Somado a isso, Bolsonaro tem gerado meios de insuflar a dor ao flexibilizar o porte de armas, ao buscar isentar a punição de agentes de segurança pública envolvidos em atos ilegais, ao banalizar a violência cometida por policiais em operações em espaços periféricos e ao incitar a atuação perversa estatal no âmbito prisional. Todas essas estratégias matam sumariamente, diariamente. E Bolsonaro não apenas despreza, como também minimiza o sofrimento, desrespeitando sistematicamente o luto, momento tão delicado e importante para alguém que perdeu seu ente querido.

De fato, todo esse contexto afeta não só às pessoas vítimas diretas da violência, mas também seus familiares e entes queridos, os quais permanecem ocultos, invisibilizados. Talvez, essas pessoas nunca se compreendam como vítimas do Estado, pois não necessariamente consigam relacionar o sofrido às práticas engendradas pelo Presidente. Talvez, a dor causada nunca seja analisada como algo coletivo, sendo percebida como sentimento que tão só paira nas trajetórias individuais. Só que é importante dizer que o vivenciado no nível pessoal é fruto de ações que tocam aspectos gerais de nossa sociedade.

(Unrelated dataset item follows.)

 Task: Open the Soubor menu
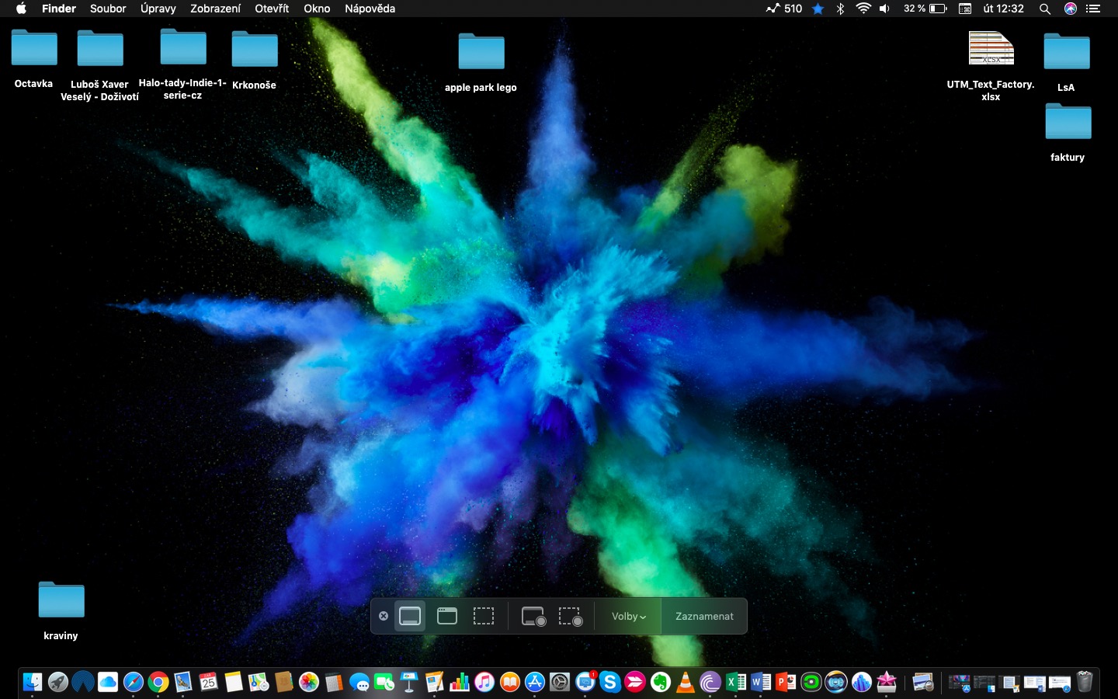[x=108, y=9]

Possivelmente, a diferença entre um torturador “clássico” e Bolsonaro gira em torno do fato de o primeiro buscar em alguma medida esconder seus atos. A violência é, então, cometida em uma sala escura, com poucas ou nenhuma testemunha. Em contrapartida, os atos do Presidente são públicos. Ele goza em demonstrá-los, servindo de expiação à população, como as execuções em praça pública do período medieval. Contudo, o carrasco da vez não precisa usar capuz. Ele próprio diz em alto e bom som que o uso de máscaras é desnecessário. E sua ferramenta é a caneta. A estrutura estatal é mobilizada para destruir a dignidade humana.